Tuesday, September 03, 2002

Looking over the SEC... Everyone but Arkansas was active out of conference this "weekend" (spilling over into Sunday and Monday). Four teams have to be happy with big wins; three teams have narrow victories to consider; and four teams have losses to stew over.

Tennessee and Florida dominated overmatched competition. The Vols romped over Wyoming, 47-7, and it really wasn't that close. I caught the replay of the game, and Tennessee seemed able to move the ball at will. Florida was even more dominant against UAB, 51-3. I see a fair amount of UAB, and they usually don't get badly beaten by elite competition. I mean, they're not able to win, but they manage to get a few stops and a few points. Not this week. Ole Miss, meanwhile, delivered a solid effort against Louisiana-Monroe, 31-3. The Rebels did it mostly on the ground and with defense, moreover, with Eli Manning having a subpar game. And Kentucky pulled off a fairly major upset of a ranked Louisville team, 22-17 at Louisville. While you have to figure that the in-state-rivalry factor was in play, it's still impressive.

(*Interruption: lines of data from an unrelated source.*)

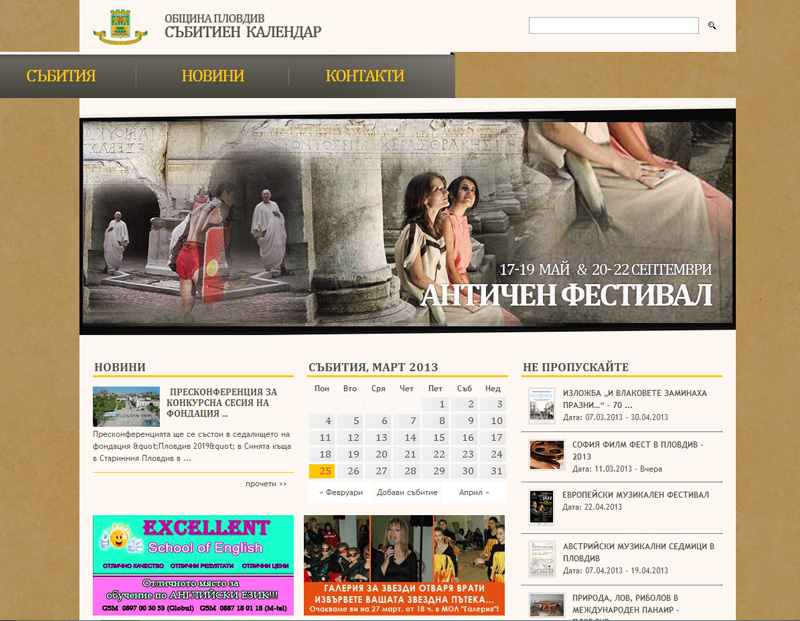Open the НОВИНИ menu item
The width and height of the screenshot is (800, 621).
coord(213,76)
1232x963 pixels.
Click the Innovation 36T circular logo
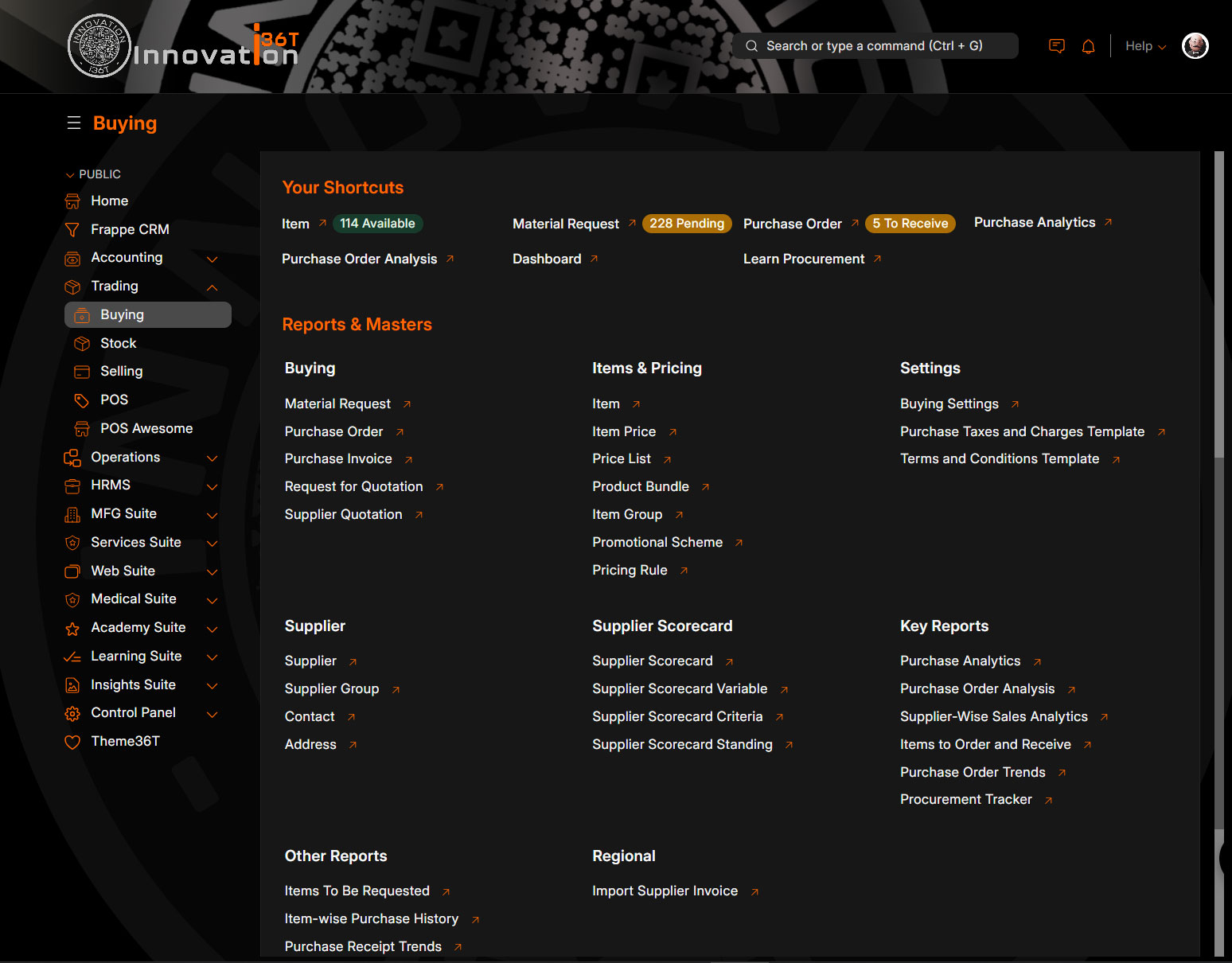(x=99, y=46)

Alabama, Georgia, and South Carolina all pulled off uncomfortably narrow wins. Alabama jumped out to a 22-0 lead over Middle Tennessee, then let their opponents back into it, needing to recover an onside kick late just to pull out a 39-34 victory. Undisciplined play on the defensive side of the ball, an Alabama bugaboo for years, was a primary culprit, with penalties keeping MTSU drives alive and the defense continually losing containment on the quarterback allowing him to scramble for first downs. Georgia was outplayed on both sides of the ball by Clemson but made up for it on special teams with a touchdown return and two other scores set up by returns, and Clemson missed a late kick to tie a game that ended 31-28. Georgia couldn't run the ball effectively, which doesn't surprise me, but they couldn't throw either and the quarterback situation is up in the air. DJ Shockley outplayed incumbent David Greene (in limited action) and while they say they'll cooperate, if that happens again Mark Richt will have to make a move. South Carolina held on to beat New Mexico State 34-24. The game was close much of the way -- tied until late in the first half -- and a ranked team shouldn't have that much trouble with NMSU at home. I don't know that Lou Holtz will make any changes, but as long as USC lets everyone stick around they'll be upset-prone.

Mississippi State, Vandy, LSU, and Auburn all had losses of various severity. None were really upsets; all were road games against favored competition. But Vandy was absolutely demolished by Georgia Tech, 45-3, which is embarrassing even for the SEC's weakest program. Combined with Kentucky's upset victory even Vandy's hopes to finish out of the cellar seem remote. MSU also was demolished, but by a ranked team (Oregon) 36-13. I expected a loss, but I thought State would make a game of it. It was never close -- MSU didn't even have a first down until late in the first half. The Bulldogs' starting quarterback, Kevin Fant, was suspended by the NCAA for the game, but even with a reserve playing it shouldn't have been that bad. LSU was totally outclassed by Virginia Tech, 26-8, shutout until late in the game. They looked awful on special teams, giving up two blocked punts. The Tiger lines were pushed around, and I think they really miss Rohan Davey. Auburn played hard and kept it close against Southern Cal, but their offense fell apart in the second half. After running up and down the field in the first, they gained only 35 yards in the second half, and Carnell Williams was in and out of the lineup with cramps. That's a conditioning problem, it would appear, and no SEC team should ever have trouble with heat. USC was only able to break a 17-17 tie with a touchdown with 86 seconds remaining, but Auburn had really no chance to tie the game the way its offense was playing.